Ваня промолчал, а Крася вздохнула и вытерла рукавом брызнувшие слёзы.
— Только ты сам, — продолжила она, — ничем от бродяги не отличаешься. Всего богатства — рубаха да сапоги. Ни коня, ни слуги… И подруги у тебя теперь тоже нет. Как будут твои косточки волки в чаще глодать, вспомнишь меня, да поздно станет.
Крася развернулась и пошагала прочь, в ту же сторону, куда убежал конь. Может, она и хотела, чтобы Ваня догнал её и повинился, но он стоял столбом и перебирал все обидные слова, которые мог бы ещё сказать этой девушке. А когда и её голубой сарафан скрылся из виду, он сел на пень и сказал себе: «Жаль, что так вышло, да по-другому, видно, нельзя».
— Может, и льзя, жизнь покажет, твоё от тебя никуда не денется, — пискнул кто-то внизу.
Ваня наклонился и увидел мышку.
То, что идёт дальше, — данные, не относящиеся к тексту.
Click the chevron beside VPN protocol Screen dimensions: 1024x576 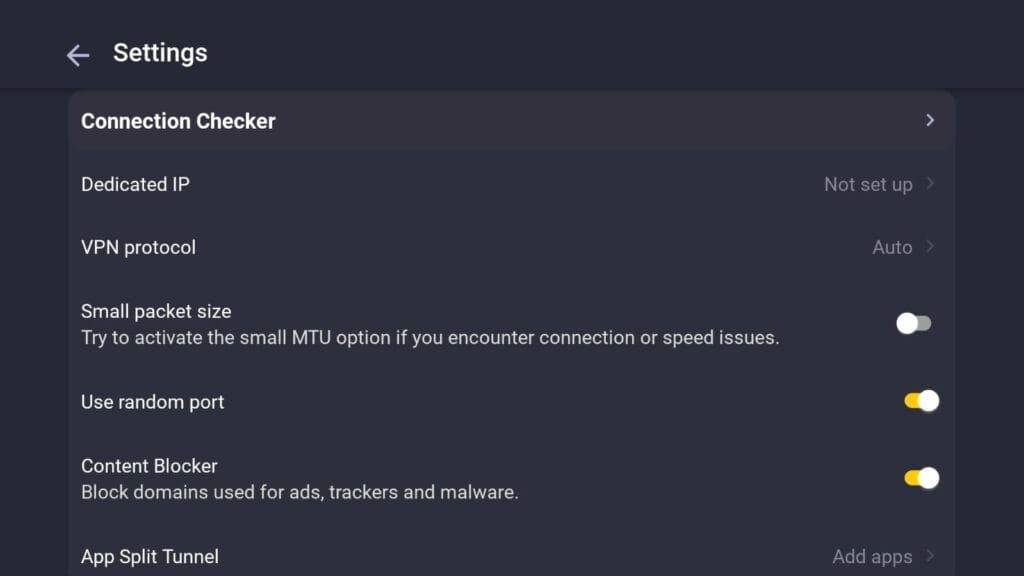[929, 247]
Хотел-не хотел, а улыбнулся.
— Это ты меня за ухо в стогу кусать собиралась?
Мышь пригладила усишки и ответила:
— То сродственница дальняя была, седьмая вода на киселе, твоему забору двоюродный плетень.
— Ох, и врушка ты, норушка, — улыбнулся царевич, потому что вспомнил, что в сказках все животные богатырям помощники, — зачем пожаловала? Краюшки хлеба у меня нет.
— Совет — дело бесплатное.
Мышь вскарабкалась Ване на плечо и зашептала в ухо: «Разговор твой с девушкой слыхала. Остался ты без коня, и в тёмной лесной чаще пропадёшь ни за грош. Надо тебе на службу Серого Волка взять».
Ваня аж отпрянул. Если со скакуном его кое-как научили обращаться, то как подчинить себе зверюгу лютую лесную, он не знал.
— А где ж его взять?
— Сам возьмется! Ты слово заветно знаешь, чтобы волка приручить?
— Встань передо мной, как лист перед травой?
Никакой волк из чащи на этот зов не появился, мышь хихикнула, соскочила с ваниного плеча и юркнула в зелёную траву.
Долго ли коротко ли, а пробродил Ваня до заката по лесу, в поисках волка или его следов. Примятая трава говорила о том, что тут кабан валялся, спинку чесал. У ручья, где Ваня воды напился, виднелись крупные отпечатки копыт лесных косуль. Кора старого дуба хранила следы огромных медвежьих когтей. Ваня всё примечал, но не знал, можно ли эти отметины отнести к волчьим, а потому всякий раз спрашивал мышку. Она хихикала, появляясь из травы то тут, то там и приговаривала: «Экий ты следопыт! Обознался!»
Вконец умаявшись, собрав немного ягод, Ваня решил на ночлег устраиваться. И чтобы волк не застал его врасплох раньше, чем его Ваня увидит, облюбовал царевич себе толстую ветку дуба и взобрался на неё. Сон сморил юношу быстро, но сквозь дрёму он услышал, как кто-то скулил прямо под его дубом.